When we use the term “best practice” what exactly do we mean? Unfortunately the GIPS(R) standards (Global Investment Performance Standards) uses this term for recommendations, suggesting that they are “best practice,” but fails to define what “best practice” means? Is it:

  • what is most commonly done (hardly, I would argue, the best basis for “best practice”)
  • what the leading firms do (again, not necessarily the best “best practice” source)
  • what a few individuals on the GIPS Executive Committee think is what firms should be doing (arguably not “best practice,” as the mix of members can change, would could cause a total redefinition as to what the term means).

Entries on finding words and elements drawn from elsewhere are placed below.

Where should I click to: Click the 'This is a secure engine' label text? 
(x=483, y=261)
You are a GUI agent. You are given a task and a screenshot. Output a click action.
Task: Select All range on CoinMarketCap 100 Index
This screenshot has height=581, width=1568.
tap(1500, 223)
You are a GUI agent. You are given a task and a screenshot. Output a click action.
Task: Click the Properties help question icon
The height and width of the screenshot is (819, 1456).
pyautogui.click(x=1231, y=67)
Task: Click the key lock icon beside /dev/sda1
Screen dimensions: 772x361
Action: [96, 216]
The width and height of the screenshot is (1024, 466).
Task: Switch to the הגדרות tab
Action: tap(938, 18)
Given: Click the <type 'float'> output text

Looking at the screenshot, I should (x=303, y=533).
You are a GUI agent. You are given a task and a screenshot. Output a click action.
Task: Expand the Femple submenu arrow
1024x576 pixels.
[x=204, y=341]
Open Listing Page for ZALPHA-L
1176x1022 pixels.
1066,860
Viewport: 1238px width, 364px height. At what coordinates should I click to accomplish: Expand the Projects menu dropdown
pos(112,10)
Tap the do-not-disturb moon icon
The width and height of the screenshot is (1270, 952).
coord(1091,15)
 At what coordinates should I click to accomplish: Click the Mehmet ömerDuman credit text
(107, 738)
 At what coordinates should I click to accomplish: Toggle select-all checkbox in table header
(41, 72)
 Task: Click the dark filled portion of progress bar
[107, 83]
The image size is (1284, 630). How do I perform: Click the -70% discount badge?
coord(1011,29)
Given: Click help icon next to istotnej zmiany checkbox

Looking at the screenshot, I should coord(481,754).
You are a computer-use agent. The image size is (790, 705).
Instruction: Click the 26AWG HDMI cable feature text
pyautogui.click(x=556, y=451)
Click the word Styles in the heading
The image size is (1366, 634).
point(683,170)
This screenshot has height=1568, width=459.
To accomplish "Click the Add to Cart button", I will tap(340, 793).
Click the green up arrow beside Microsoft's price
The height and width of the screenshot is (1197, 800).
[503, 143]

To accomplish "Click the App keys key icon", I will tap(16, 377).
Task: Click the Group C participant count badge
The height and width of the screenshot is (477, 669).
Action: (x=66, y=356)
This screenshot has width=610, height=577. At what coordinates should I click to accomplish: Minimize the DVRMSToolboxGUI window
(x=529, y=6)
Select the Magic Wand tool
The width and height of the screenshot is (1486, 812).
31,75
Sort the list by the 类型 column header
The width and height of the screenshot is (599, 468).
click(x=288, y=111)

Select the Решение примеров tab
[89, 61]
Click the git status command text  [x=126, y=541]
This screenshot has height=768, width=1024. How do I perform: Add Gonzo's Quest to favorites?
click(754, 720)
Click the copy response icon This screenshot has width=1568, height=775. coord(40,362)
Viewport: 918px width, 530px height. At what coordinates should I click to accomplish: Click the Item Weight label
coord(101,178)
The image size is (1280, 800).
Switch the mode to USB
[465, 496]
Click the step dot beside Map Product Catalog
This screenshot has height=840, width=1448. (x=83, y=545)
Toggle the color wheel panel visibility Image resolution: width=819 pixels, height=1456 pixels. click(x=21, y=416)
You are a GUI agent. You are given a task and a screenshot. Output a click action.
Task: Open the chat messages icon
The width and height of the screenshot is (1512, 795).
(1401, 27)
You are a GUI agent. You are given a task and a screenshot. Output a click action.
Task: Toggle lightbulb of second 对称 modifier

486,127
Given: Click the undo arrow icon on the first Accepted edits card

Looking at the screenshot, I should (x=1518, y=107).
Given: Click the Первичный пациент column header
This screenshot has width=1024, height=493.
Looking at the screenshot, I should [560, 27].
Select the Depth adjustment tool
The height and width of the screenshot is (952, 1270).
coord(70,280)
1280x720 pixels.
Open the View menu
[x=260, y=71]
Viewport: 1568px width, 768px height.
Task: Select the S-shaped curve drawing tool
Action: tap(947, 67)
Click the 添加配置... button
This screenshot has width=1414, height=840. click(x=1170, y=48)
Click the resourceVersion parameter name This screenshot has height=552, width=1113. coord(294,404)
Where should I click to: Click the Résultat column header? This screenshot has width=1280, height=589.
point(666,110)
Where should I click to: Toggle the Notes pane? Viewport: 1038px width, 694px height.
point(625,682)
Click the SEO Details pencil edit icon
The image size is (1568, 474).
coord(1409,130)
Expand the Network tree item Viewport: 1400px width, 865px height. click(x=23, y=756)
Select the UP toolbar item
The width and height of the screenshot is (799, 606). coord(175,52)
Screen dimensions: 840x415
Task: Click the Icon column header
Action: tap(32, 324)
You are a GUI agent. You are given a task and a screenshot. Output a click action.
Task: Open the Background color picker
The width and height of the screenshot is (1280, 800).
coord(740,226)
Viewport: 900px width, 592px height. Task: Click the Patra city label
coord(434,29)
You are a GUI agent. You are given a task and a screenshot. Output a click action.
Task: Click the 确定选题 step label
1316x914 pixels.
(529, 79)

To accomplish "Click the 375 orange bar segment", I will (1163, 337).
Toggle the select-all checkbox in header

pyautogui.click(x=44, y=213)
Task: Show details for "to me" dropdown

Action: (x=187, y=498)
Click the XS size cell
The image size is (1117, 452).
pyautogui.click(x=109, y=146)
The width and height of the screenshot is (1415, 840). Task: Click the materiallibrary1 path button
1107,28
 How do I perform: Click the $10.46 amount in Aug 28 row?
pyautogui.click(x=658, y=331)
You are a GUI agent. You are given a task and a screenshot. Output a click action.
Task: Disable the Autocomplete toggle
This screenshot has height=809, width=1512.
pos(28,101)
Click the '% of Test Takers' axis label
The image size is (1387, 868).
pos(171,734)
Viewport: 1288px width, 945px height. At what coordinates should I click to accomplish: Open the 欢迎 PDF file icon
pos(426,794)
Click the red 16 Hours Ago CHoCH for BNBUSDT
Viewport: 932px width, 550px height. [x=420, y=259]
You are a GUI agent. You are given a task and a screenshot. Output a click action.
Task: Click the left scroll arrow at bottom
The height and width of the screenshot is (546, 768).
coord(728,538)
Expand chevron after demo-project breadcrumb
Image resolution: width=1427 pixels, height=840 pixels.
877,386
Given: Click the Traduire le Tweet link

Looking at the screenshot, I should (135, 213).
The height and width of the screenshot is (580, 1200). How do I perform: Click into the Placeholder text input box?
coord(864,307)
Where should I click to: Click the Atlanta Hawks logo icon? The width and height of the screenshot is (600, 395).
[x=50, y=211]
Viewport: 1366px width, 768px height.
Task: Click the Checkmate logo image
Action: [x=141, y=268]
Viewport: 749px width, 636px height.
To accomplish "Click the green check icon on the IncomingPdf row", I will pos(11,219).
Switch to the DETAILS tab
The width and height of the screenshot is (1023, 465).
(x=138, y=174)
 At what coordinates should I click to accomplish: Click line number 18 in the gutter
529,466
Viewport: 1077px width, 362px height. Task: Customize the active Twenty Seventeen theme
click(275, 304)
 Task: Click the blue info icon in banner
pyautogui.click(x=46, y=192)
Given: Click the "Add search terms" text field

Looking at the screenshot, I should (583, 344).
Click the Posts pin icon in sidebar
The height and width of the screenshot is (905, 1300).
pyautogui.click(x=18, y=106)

Not knowing makes it a little mysterious and murky, does it not? I hesitate to offer my own definition, but may post this question on one or more of the Linkedin groups in the hopes that we might arrive at some consensus. But moving on to the questions at hand.

My thoughts:

  • Portfolio level performance: it is evident that the industry is moving to daily time-weighted performance at the portfolio level. This should (assuming there aren’t any data issues) result in the most accurate return. I would argue that the best approach would be to also have money-weighted returns at this level, so that the firm can provide multiple perspectives as to what is going on in the portfolio (i.e., how the manager did as well as the portfolio).
  • Security, sector, asset class (i.e., sub-portfolio level) performance: here again we see a lot of firms employing time-weighting which I would say is the wrong approach (and I’m sure that some of my readers have heard this countless times from me and are thinking that I’m sounding like a “broken record,” whatever that is!). If we go with what everyone else is doing, then do time-weighting and ideally daily; but this, to me, is incorrect: there is only one way to measure sub-portfolio performance: money-weighting. If you want to use Modified Dietz, that will be an improvement over true daily.

I thank our client for providing me with material for this blog and invite your thoughts.